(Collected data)
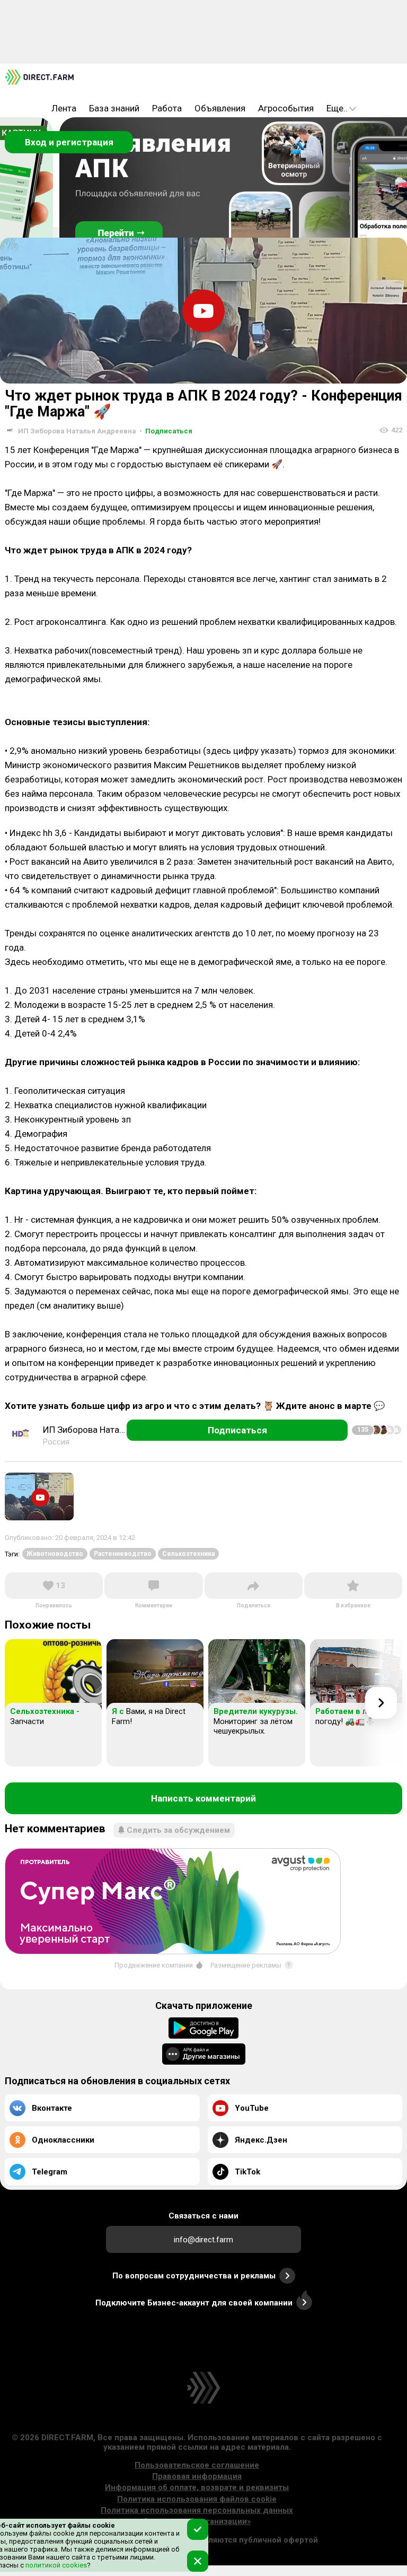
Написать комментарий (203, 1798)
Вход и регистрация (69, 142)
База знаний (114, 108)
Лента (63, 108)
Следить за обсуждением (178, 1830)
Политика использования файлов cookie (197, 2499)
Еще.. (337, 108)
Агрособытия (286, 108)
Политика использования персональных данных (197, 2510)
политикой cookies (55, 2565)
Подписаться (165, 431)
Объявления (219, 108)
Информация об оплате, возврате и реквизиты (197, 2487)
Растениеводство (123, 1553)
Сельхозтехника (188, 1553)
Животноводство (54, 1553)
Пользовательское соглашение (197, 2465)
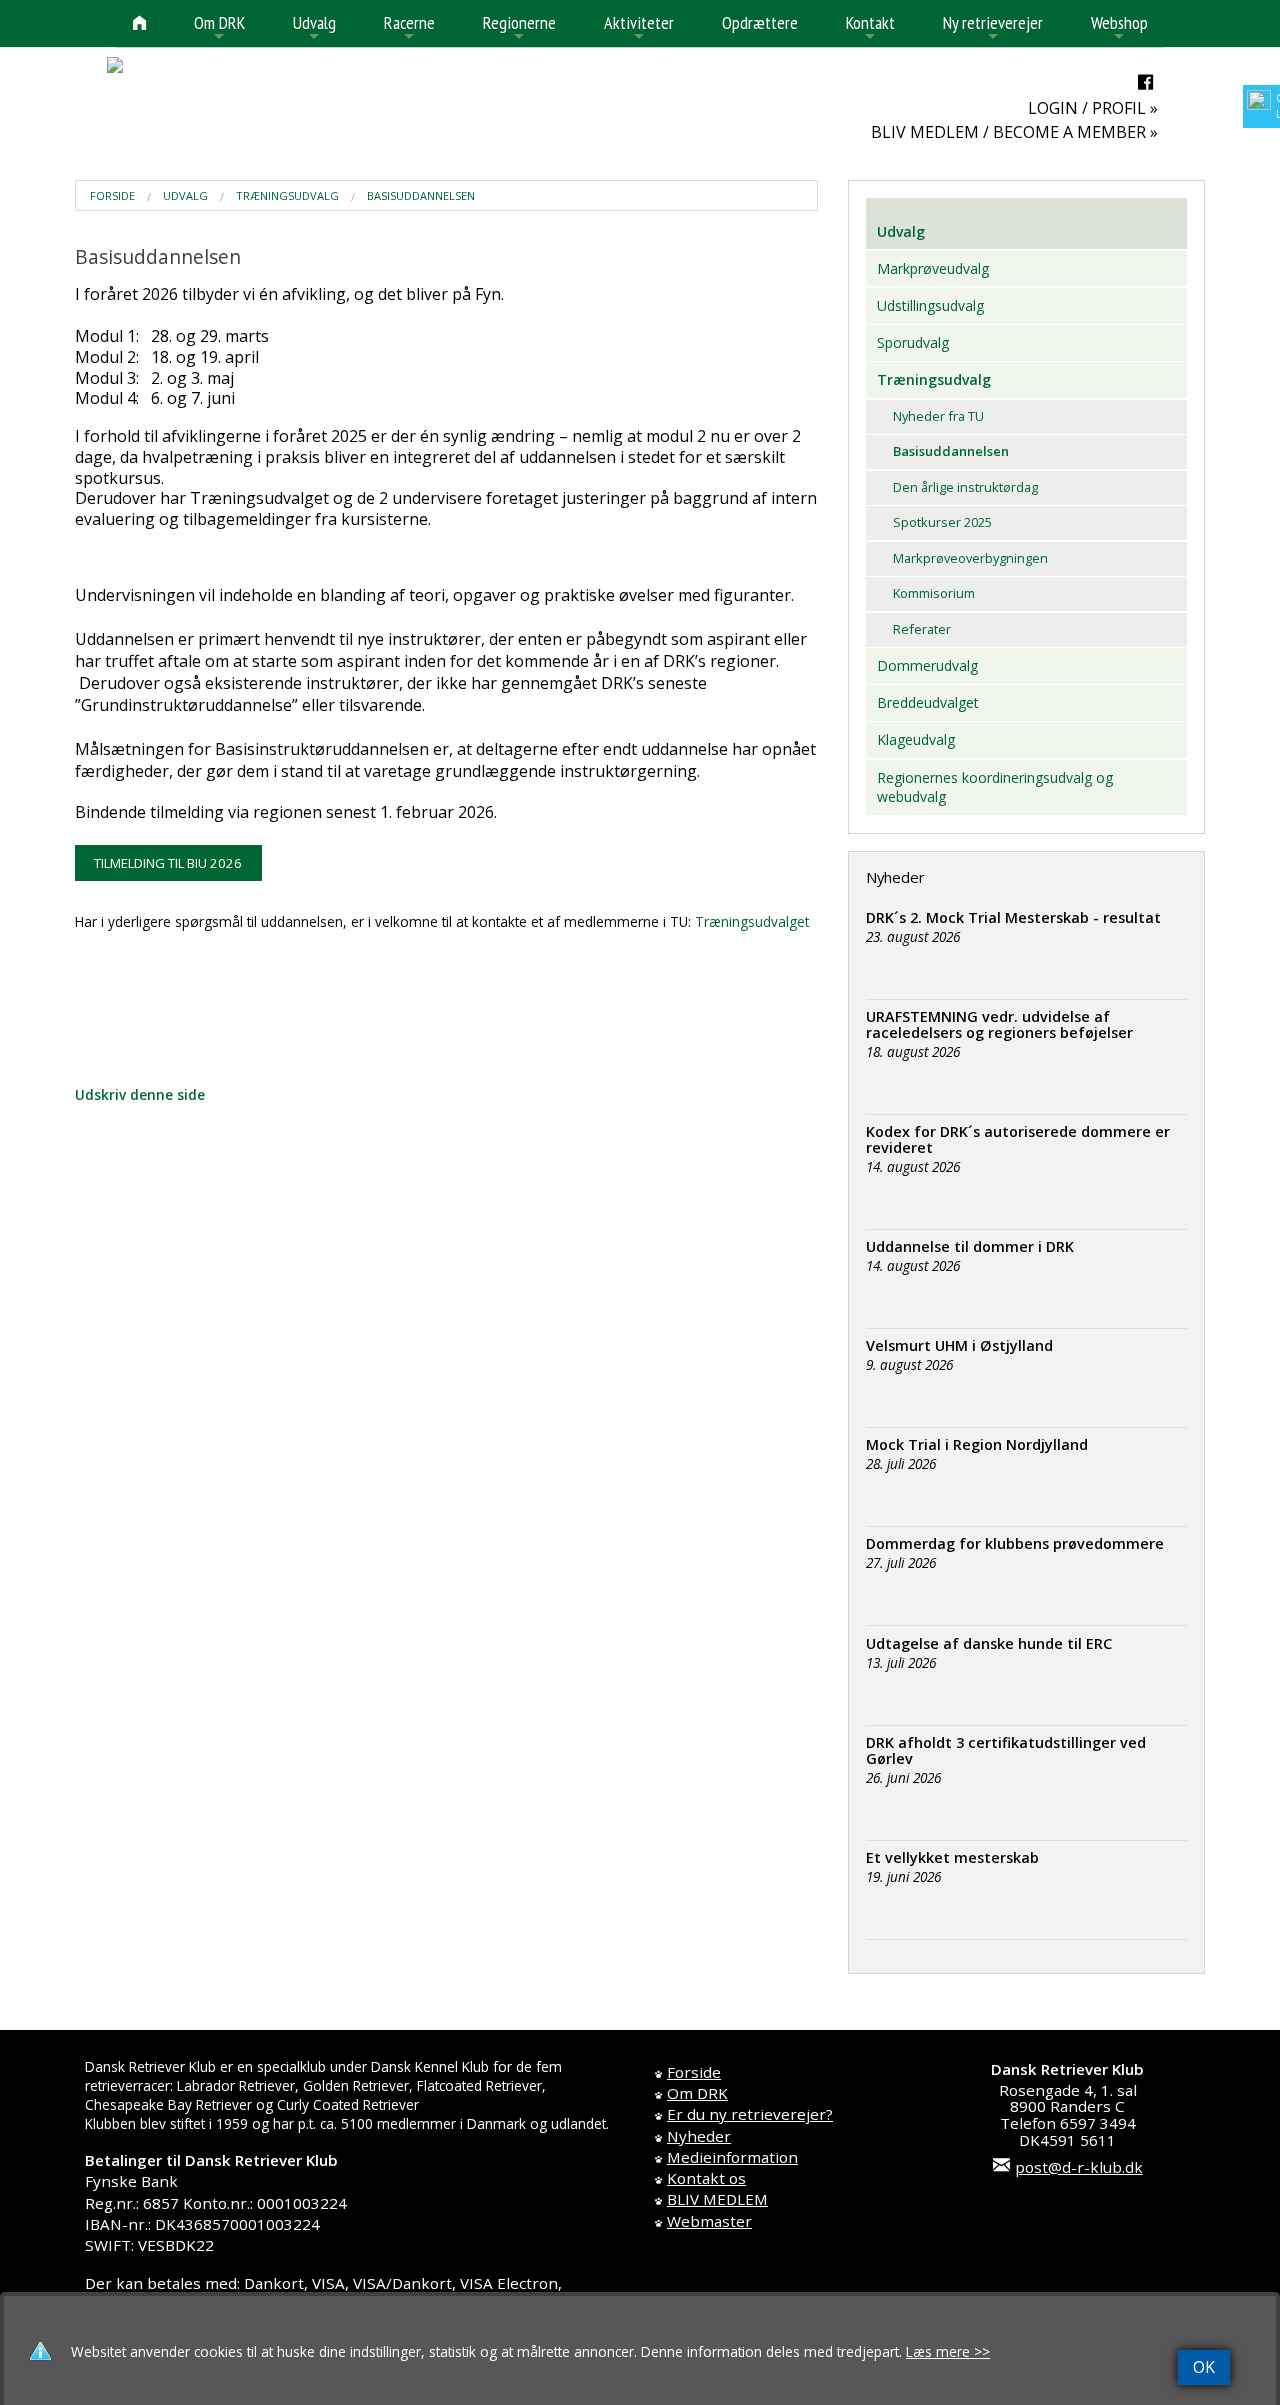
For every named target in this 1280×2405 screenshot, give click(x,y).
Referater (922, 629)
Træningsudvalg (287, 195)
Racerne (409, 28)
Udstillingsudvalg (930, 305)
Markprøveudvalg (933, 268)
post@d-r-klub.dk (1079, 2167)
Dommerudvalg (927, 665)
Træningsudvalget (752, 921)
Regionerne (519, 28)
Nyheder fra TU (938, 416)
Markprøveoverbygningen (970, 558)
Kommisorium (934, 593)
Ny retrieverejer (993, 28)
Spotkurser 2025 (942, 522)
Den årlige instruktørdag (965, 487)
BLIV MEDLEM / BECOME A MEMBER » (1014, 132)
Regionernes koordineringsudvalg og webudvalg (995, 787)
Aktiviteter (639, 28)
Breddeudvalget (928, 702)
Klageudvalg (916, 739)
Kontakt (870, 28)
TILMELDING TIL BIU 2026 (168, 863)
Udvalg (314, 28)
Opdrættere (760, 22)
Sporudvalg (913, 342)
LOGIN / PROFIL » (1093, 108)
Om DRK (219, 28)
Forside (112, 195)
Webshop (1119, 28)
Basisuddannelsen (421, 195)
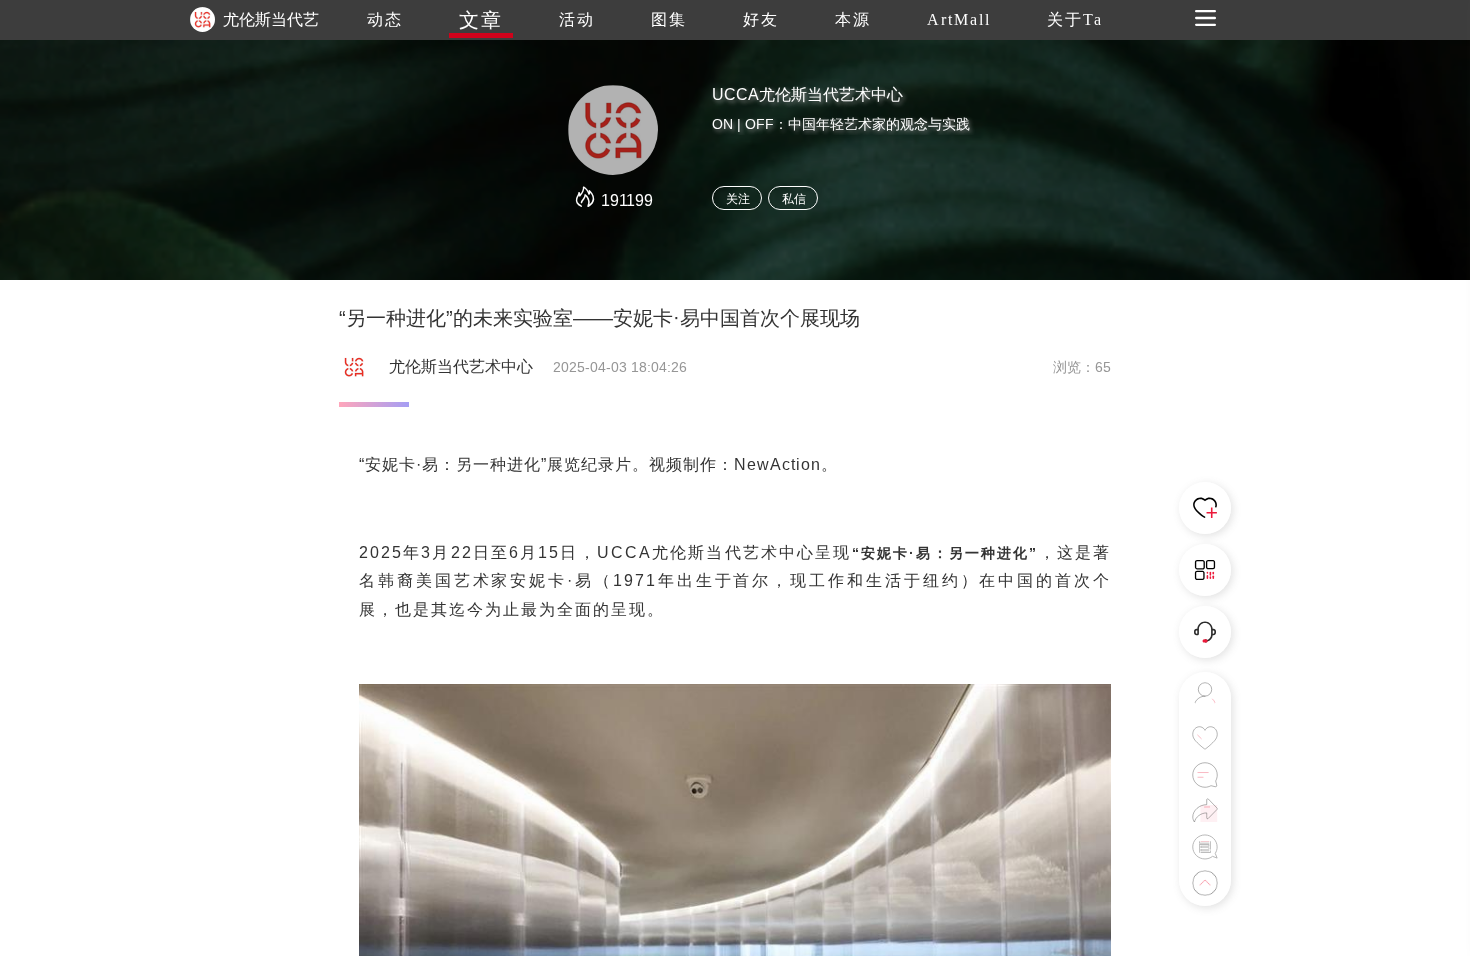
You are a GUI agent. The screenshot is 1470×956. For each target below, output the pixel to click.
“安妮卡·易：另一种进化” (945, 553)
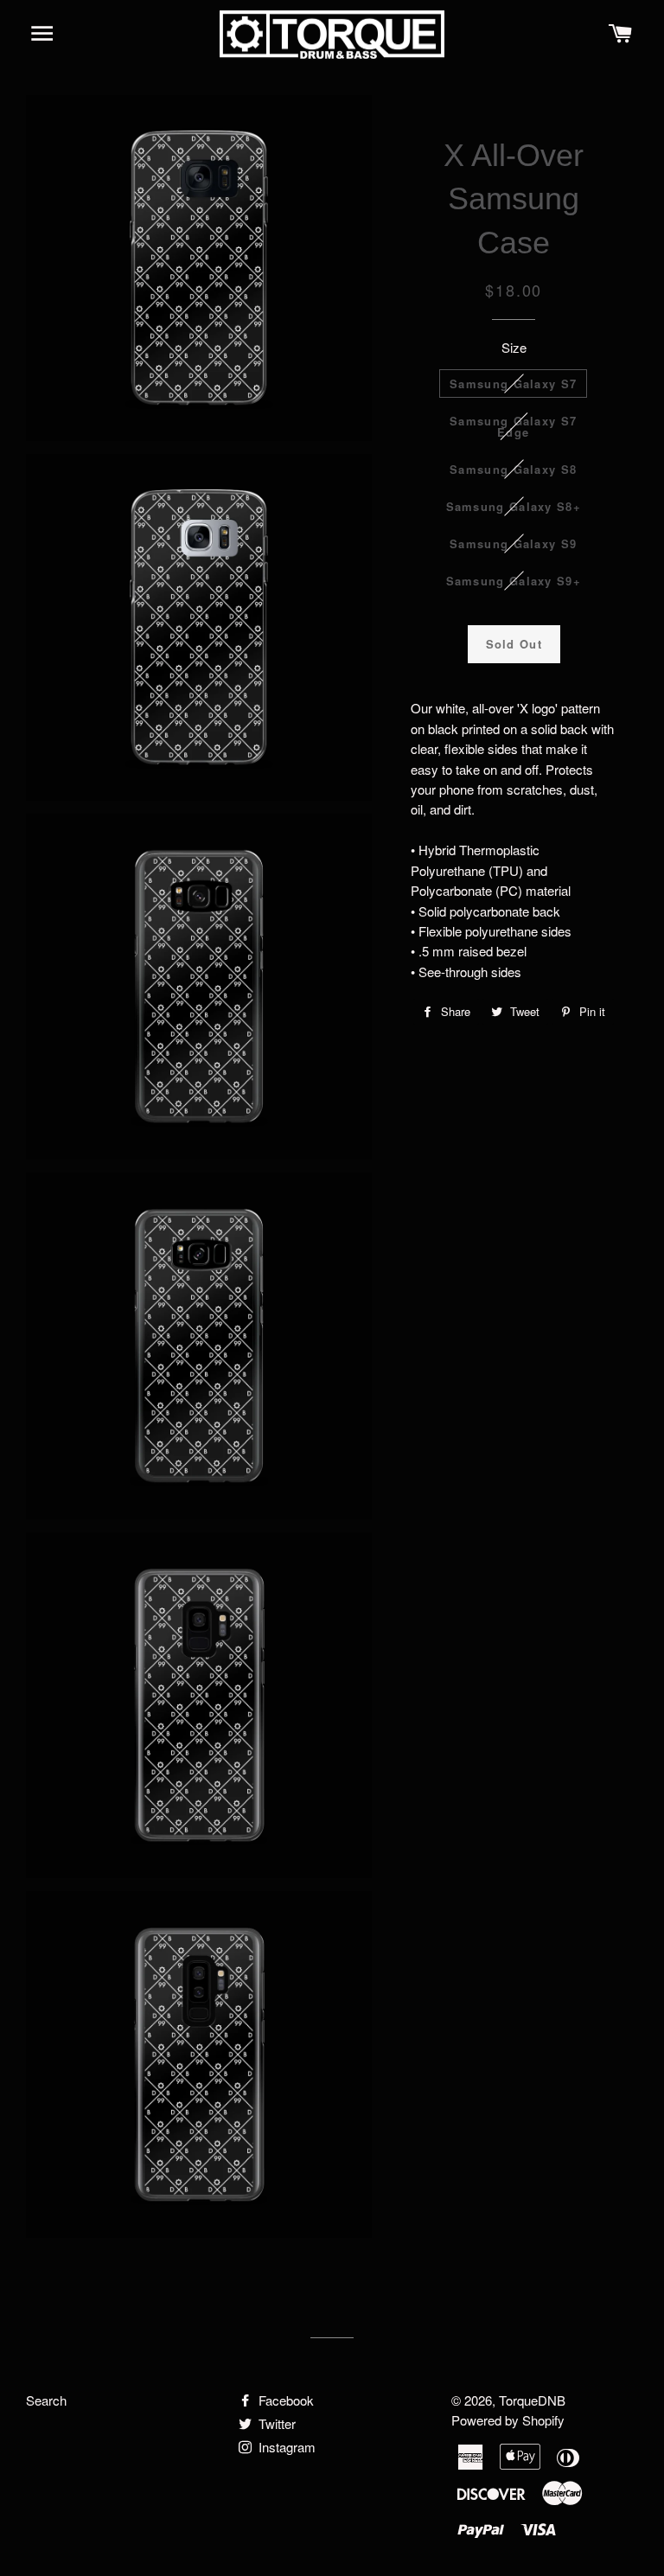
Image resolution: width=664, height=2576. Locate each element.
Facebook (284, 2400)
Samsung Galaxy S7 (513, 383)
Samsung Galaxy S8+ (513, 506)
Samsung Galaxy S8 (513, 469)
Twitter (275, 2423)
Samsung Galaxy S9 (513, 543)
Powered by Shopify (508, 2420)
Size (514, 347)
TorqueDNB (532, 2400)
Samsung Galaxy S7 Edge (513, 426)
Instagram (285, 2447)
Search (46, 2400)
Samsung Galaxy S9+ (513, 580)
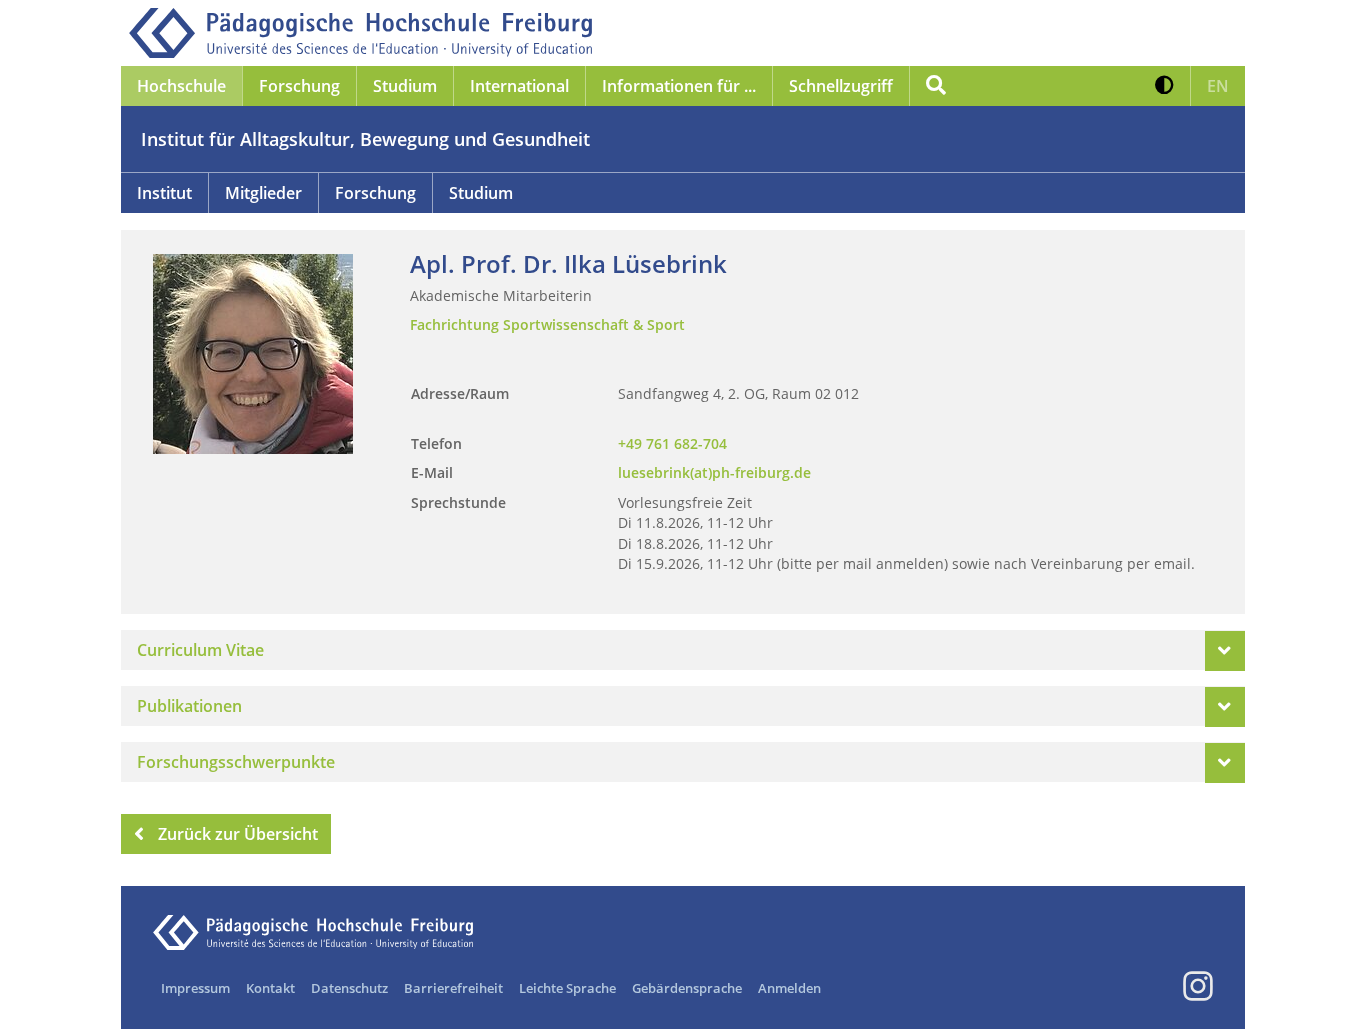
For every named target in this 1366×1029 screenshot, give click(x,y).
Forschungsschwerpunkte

■ **Exercise brief**: If a line falls between the first line of the records above and the line containing "Den årlige instruktørdag (965, 487)", inclusive, retype it exactly; leave pictures out.

■ **Your solution**:
Написать комментарий (203, 1798)
Вход и регистрация (69, 142)
База знаний (114, 108)
Лента (63, 108)
Следить за обсуждением (178, 1830)
Политика использования файлов cookie (197, 2499)
Еще.. (337, 108)
Агрособытия (286, 108)
Политика использования персональных данных (197, 2510)
политикой cookies (55, 2565)
Подписаться (165, 431)
Объявления (219, 108)
Информация об оплате, возврате и реквизиты (197, 2487)
Растениеводство (123, 1553)
Сельхозтехника (188, 1553)
Животноводство (54, 1553)
Пользовательское соглашение (197, 2465)
For every named target in this 1280×2405 screenshot, give click(x,y).
Referater (922, 629)
Træningsudvalg (287, 195)
Racerne (409, 28)
Udstillingsudvalg (930, 305)
Markprøveudvalg (933, 268)
post@d-r-klub.dk (1079, 2167)
Dommerudvalg (927, 665)
Træningsudvalget (752, 921)
Regionerne (519, 28)
Nyheder fra TU (938, 416)
Markprøveoverbygningen (970, 558)
Kommisorium (934, 593)
Ny retrieverejer (993, 28)
Spotkurser 2025 (942, 522)
Den årlige instruktørdag (965, 487)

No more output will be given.